“Deglobalization” has entered the narrative zeitgeist. But what’s happening on the ground? This weekly series seeks to answer that question with a round-up of deglobalization developments from the week that’s done.

1. The Hong Kong stock exchange is no longer requiring mainland Chinese companies seeking to list on its bourse to disclose China-related risks—even as it insists it has not rolled back the level of scrutiny for IPOs. The rule change comes just as Beijing authorities have asked domestic law firms to play down China-related risks in Chinese companies’ offshore listing documents.

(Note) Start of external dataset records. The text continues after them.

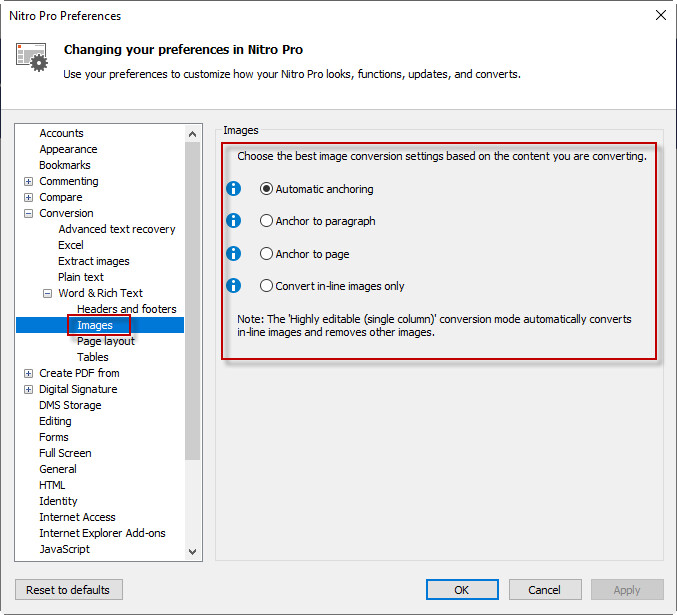Select the Anchor to page radio button
The width and height of the screenshot is (677, 615).
pos(266,254)
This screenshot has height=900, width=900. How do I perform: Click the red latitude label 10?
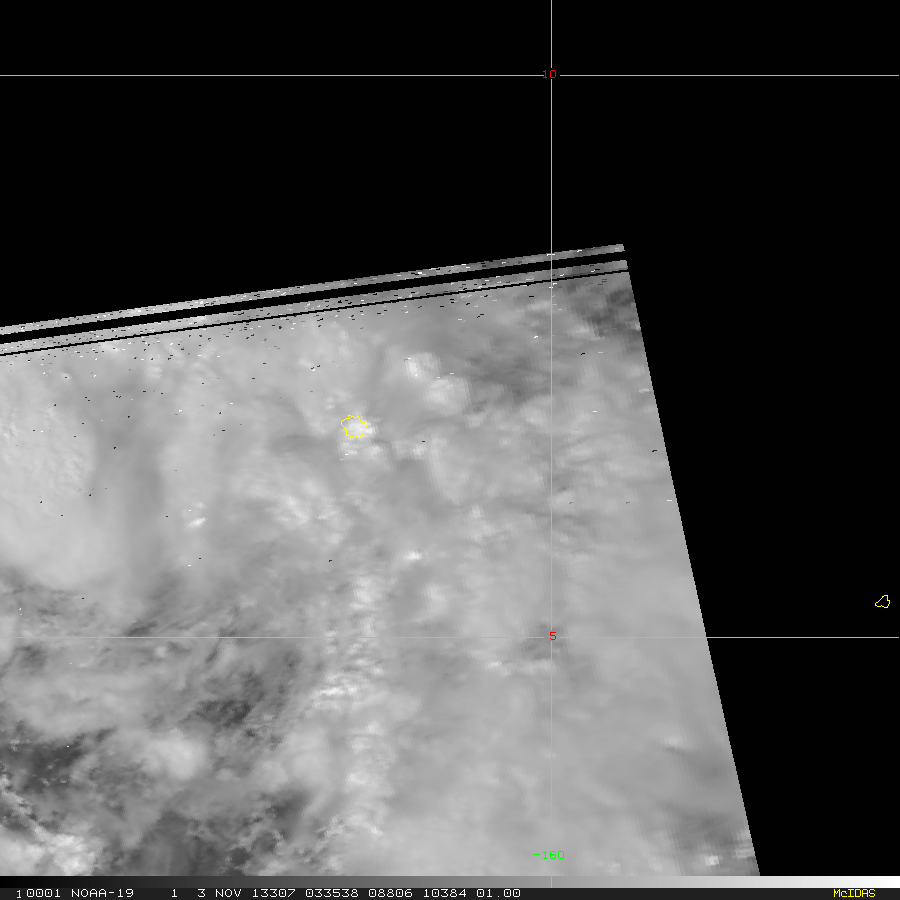[x=549, y=74]
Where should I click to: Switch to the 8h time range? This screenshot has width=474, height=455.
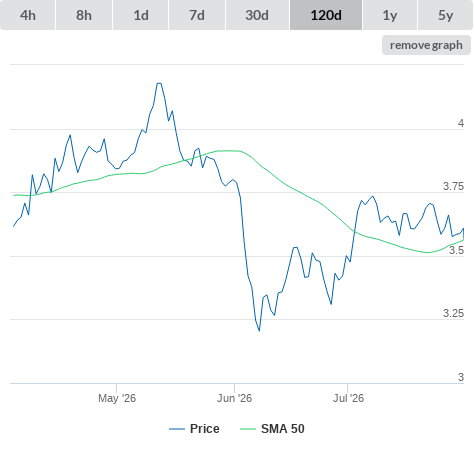coord(84,15)
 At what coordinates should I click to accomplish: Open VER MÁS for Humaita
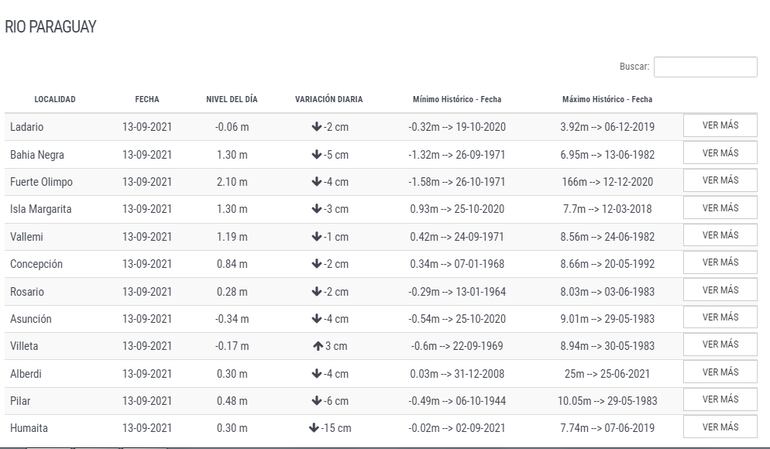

2.  Asset manager Blackrock and stock market index compiler MSCI are being investigated by a US House committee for allegedly facilitating American investment in Chinese companies flagged by the US government for violating human rights and bolstering the Chinese military. Routing “massive flows of American capital” to those Chinese entities, the select committee on China said in a letter, exacerbates national security threats and undermines American values.

3. Chinese overseas investments in metals and mining are set to hit a record this year, according to data compiled by the Green Finance & Development Center at Fudan University in Shanghai. Investments are pouring into projects in lithium, copper, and nickel, as well as uranium, steel and copper, reinforcing Chinese upstream dominance across critical value chains.

4. Danish logistics giant Maersk forecasts worldwide container demand to fall by 1% to 4% this year, versus earlier forecasts of 0.5% to 2.5%, as global trade faces a deep contraction amid inventory cutting by companies following several years of supply disruptions.

5. Beijing rolled out new export controls on long-range civilian drones and drone equipment to prevent their use for “non-peaceful purposes” and to “safeguard national security and interests,” the Chinese ministry of commerce said. Official Russian customs data show that China has shipped 12 million USD of drones and drone parts in the year after Russia invaded Ukraine.

6. Italy is looking to set up a 2 billion euro (2.2 billion USD) “Made in Italy” fund to bolster strategic supply chains. The fund will draw from both state coffers and state-controlled groups, and potentially sovereign wealth funds from Saudi Arabia, Qatar, the United Arab Emirates, Azerbaijan, and Norway.